• _Recorded information_:
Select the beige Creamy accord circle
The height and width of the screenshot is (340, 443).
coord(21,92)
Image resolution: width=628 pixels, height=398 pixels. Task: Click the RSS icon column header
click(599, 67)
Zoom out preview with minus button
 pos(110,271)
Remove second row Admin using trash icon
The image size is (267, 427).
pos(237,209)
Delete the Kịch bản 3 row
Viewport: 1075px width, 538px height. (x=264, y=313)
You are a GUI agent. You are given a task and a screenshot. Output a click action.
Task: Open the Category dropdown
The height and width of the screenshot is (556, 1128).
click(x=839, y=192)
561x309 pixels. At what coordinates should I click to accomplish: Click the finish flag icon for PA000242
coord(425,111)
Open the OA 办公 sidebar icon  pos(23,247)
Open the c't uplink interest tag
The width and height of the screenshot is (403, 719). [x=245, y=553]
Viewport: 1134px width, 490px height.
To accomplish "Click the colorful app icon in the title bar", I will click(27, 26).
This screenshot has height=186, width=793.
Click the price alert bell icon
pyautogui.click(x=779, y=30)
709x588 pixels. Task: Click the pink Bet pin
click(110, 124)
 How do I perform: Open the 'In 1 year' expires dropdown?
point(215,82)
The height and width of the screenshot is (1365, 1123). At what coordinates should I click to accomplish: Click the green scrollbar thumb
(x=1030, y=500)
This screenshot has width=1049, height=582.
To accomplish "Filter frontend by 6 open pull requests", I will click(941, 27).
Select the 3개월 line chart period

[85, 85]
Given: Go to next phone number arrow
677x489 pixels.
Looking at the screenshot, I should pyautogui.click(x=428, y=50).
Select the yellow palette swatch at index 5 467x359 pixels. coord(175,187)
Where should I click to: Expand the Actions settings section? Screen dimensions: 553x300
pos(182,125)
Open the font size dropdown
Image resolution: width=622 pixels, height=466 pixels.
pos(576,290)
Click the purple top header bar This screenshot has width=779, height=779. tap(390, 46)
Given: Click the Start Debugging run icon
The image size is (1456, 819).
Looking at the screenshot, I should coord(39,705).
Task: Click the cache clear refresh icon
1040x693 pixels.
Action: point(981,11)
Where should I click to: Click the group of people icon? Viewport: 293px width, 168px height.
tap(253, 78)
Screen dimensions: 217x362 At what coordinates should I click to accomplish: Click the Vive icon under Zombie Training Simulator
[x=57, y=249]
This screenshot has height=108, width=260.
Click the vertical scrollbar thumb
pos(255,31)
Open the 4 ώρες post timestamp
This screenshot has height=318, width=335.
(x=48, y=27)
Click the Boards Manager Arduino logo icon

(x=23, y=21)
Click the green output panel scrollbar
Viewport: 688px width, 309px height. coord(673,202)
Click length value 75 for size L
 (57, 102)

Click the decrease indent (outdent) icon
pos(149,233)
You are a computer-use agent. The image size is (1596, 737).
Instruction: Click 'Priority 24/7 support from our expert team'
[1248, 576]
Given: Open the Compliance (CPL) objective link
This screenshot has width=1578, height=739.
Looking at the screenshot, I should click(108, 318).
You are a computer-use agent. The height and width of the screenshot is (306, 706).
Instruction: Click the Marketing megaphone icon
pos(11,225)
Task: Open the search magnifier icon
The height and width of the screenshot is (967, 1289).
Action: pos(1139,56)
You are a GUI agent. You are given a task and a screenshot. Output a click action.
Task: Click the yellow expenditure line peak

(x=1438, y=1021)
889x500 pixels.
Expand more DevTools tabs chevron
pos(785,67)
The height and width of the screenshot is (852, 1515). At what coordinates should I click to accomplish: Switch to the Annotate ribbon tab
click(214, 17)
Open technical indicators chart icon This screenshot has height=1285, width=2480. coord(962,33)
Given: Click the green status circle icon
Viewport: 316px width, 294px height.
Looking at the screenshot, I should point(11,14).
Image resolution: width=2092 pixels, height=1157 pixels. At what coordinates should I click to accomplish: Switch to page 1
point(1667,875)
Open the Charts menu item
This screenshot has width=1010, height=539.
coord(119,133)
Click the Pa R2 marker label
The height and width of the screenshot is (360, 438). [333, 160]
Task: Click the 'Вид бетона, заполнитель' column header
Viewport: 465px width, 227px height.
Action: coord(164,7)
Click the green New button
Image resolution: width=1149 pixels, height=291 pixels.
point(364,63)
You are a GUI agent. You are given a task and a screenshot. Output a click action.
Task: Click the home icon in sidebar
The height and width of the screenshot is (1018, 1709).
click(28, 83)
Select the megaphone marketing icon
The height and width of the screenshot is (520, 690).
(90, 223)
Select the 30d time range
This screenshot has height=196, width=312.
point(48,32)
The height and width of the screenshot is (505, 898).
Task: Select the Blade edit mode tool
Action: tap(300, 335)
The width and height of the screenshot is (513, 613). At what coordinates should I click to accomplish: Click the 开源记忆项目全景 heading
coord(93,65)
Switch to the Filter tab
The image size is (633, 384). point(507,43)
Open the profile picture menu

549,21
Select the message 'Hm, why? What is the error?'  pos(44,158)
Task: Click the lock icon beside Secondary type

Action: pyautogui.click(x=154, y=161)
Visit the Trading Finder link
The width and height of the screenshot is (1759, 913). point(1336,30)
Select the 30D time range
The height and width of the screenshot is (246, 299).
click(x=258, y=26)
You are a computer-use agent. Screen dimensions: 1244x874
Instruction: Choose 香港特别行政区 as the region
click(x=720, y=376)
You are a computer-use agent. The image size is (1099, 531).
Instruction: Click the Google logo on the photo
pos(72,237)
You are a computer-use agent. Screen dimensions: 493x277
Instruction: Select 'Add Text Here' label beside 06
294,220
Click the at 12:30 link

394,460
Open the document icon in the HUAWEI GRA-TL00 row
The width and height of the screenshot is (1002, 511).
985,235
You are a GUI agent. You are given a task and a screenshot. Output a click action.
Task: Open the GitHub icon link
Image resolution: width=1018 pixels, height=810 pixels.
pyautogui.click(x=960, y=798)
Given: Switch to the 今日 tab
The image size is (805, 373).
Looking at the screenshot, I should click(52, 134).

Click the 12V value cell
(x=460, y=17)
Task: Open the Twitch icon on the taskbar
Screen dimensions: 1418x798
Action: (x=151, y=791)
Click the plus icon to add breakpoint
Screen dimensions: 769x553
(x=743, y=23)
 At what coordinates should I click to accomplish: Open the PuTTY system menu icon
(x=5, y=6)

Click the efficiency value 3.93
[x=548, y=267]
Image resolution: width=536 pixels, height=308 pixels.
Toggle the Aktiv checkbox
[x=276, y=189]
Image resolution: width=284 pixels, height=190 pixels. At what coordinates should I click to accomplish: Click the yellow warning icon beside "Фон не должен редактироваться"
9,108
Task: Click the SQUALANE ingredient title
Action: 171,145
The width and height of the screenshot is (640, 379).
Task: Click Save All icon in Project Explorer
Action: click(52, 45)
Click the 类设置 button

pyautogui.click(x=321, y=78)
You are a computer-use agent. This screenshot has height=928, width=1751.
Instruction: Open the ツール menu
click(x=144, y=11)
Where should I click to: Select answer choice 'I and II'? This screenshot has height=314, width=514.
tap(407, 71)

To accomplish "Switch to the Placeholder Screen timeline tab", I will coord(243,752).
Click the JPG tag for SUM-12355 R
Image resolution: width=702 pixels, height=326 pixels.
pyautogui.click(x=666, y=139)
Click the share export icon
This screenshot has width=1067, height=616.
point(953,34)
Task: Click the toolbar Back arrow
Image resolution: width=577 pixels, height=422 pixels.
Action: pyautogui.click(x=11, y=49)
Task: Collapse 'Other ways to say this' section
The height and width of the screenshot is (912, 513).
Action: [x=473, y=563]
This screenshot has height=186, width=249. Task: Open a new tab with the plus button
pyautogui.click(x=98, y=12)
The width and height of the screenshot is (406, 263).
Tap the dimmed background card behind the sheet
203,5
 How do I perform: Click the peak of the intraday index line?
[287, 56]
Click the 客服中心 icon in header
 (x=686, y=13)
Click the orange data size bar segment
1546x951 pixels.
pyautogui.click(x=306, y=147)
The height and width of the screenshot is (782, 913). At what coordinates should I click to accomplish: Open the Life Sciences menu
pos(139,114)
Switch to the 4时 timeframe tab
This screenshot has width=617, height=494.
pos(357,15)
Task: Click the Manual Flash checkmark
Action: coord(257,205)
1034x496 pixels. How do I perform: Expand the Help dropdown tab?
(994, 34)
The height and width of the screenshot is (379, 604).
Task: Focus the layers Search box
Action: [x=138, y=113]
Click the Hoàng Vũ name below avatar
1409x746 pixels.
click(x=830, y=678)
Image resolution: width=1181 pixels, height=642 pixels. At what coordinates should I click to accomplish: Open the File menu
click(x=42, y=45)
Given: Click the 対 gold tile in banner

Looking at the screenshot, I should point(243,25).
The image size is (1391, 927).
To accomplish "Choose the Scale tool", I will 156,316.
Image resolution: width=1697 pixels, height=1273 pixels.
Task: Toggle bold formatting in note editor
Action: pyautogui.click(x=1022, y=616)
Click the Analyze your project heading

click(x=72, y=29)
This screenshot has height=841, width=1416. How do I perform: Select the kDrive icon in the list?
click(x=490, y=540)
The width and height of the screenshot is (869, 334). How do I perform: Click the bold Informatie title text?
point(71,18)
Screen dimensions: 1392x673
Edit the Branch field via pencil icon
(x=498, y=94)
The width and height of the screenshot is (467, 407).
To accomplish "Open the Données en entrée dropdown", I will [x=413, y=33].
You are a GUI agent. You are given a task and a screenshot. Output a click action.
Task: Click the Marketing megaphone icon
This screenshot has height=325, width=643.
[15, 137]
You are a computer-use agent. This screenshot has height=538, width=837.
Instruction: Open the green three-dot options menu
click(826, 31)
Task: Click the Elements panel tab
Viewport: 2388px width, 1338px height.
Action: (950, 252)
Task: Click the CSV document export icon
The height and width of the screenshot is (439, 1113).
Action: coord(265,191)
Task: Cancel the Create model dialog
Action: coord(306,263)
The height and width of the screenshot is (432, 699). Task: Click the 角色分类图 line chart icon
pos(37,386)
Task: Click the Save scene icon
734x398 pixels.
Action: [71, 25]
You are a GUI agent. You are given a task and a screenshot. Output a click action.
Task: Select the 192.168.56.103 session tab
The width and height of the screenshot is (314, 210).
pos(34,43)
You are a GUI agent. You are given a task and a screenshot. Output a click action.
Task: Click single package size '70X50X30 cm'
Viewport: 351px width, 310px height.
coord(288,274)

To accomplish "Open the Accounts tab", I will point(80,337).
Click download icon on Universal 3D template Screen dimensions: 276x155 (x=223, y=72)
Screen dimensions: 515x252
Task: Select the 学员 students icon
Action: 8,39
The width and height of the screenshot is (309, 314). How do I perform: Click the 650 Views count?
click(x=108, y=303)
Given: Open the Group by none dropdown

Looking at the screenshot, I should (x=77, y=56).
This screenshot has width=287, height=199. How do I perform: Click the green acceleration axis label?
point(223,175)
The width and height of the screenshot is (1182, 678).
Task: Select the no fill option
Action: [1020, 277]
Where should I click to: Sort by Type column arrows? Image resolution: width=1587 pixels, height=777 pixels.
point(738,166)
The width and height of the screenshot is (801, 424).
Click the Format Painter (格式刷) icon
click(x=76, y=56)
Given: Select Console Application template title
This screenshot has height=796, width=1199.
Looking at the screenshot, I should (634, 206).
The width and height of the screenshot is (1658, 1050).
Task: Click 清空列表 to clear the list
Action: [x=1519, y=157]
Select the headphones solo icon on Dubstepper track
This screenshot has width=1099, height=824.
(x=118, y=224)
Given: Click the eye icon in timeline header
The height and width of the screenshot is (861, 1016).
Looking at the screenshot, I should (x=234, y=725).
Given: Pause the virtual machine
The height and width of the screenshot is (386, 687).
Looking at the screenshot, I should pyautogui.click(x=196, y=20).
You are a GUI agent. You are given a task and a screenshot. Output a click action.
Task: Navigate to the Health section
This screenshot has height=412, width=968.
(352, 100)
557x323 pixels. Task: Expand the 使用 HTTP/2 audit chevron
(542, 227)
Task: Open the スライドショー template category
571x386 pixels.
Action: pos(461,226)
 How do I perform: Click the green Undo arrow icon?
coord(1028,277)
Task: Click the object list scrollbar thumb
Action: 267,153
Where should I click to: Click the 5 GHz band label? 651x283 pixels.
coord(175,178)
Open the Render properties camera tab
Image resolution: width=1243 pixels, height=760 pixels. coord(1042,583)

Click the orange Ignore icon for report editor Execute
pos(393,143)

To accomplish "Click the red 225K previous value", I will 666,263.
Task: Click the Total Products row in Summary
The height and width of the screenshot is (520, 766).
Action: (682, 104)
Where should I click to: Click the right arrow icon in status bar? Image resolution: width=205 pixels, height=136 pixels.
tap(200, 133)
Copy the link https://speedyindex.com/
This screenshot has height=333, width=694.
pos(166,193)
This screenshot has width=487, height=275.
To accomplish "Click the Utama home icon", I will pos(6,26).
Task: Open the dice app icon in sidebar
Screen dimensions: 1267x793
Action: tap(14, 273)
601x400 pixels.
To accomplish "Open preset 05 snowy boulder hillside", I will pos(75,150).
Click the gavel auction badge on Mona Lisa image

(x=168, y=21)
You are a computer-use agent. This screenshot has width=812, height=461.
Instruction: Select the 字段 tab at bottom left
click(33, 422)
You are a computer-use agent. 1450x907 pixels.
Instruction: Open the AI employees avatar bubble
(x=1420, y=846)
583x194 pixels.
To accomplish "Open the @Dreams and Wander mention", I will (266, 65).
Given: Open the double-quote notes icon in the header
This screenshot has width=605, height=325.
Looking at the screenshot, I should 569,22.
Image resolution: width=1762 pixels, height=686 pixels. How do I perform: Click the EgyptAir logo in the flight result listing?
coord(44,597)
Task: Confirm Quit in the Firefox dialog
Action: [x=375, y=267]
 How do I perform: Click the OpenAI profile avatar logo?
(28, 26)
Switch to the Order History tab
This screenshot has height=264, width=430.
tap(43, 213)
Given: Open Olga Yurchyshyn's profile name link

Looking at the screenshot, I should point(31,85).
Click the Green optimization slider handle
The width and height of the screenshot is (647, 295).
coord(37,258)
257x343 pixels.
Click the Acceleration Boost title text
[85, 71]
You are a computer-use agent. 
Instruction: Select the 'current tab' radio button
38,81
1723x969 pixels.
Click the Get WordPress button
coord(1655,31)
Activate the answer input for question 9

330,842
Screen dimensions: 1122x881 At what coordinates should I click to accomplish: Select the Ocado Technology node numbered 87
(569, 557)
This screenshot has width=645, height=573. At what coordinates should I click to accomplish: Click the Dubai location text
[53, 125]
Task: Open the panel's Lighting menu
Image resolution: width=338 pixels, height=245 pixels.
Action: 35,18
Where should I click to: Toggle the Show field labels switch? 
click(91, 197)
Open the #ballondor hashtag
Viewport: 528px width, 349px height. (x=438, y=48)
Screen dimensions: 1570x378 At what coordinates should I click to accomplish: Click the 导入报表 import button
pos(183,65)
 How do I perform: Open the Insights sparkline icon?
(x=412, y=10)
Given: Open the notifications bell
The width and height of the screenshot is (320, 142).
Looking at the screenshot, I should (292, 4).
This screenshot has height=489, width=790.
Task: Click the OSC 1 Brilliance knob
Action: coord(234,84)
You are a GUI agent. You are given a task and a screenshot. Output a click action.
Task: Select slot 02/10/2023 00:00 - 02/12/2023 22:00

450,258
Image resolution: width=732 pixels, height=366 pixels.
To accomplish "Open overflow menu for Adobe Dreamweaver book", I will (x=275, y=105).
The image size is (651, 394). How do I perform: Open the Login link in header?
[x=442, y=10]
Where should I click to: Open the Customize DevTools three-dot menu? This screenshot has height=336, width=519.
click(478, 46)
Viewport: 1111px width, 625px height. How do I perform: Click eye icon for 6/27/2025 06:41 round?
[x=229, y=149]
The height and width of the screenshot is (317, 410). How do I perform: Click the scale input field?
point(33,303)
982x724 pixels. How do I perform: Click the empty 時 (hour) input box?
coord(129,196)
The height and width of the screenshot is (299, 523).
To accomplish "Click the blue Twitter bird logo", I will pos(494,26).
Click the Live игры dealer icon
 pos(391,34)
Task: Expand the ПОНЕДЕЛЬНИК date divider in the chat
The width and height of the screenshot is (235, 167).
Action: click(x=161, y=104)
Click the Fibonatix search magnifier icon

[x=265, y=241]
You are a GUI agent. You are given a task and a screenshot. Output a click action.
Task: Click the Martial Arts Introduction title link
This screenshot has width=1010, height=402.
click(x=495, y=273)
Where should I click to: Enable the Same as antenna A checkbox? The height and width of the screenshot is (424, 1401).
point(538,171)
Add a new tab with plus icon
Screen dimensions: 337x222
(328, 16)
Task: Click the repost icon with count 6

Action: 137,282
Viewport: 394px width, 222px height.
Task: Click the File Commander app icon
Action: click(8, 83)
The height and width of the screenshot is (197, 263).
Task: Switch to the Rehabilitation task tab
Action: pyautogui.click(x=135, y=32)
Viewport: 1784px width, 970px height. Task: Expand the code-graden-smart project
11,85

• _Task instructions_: Please reproduce word for word everything in the records from the line containing "Visit the Trading Finder link" down to the line containing "pyautogui.click(x=960, y=798)", with both of those lines included.

• _Answer for this exercise_:
Visit the Trading Finder link
The width and height of the screenshot is (1759, 913). point(1336,30)
Select the 30D time range
The height and width of the screenshot is (246, 299).
click(x=258, y=26)
You are a computer-use agent. Screen dimensions: 1244x874
Instruction: Choose 香港特别行政区 as the region
click(x=720, y=376)
You are a computer-use agent. The image size is (1099, 531).
Instruction: Click the Google logo on the photo
pos(72,237)
You are a computer-use agent. Screen dimensions: 493x277
Instruction: Select 'Add Text Here' label beside 06
294,220
Click the at 12:30 link

394,460
Open the document icon in the HUAWEI GRA-TL00 row
The width and height of the screenshot is (1002, 511).
985,235
You are a GUI agent. You are given a task and a screenshot. Output a click action.
Task: Open the GitHub icon link
Image resolution: width=1018 pixels, height=810 pixels.
pyautogui.click(x=960, y=798)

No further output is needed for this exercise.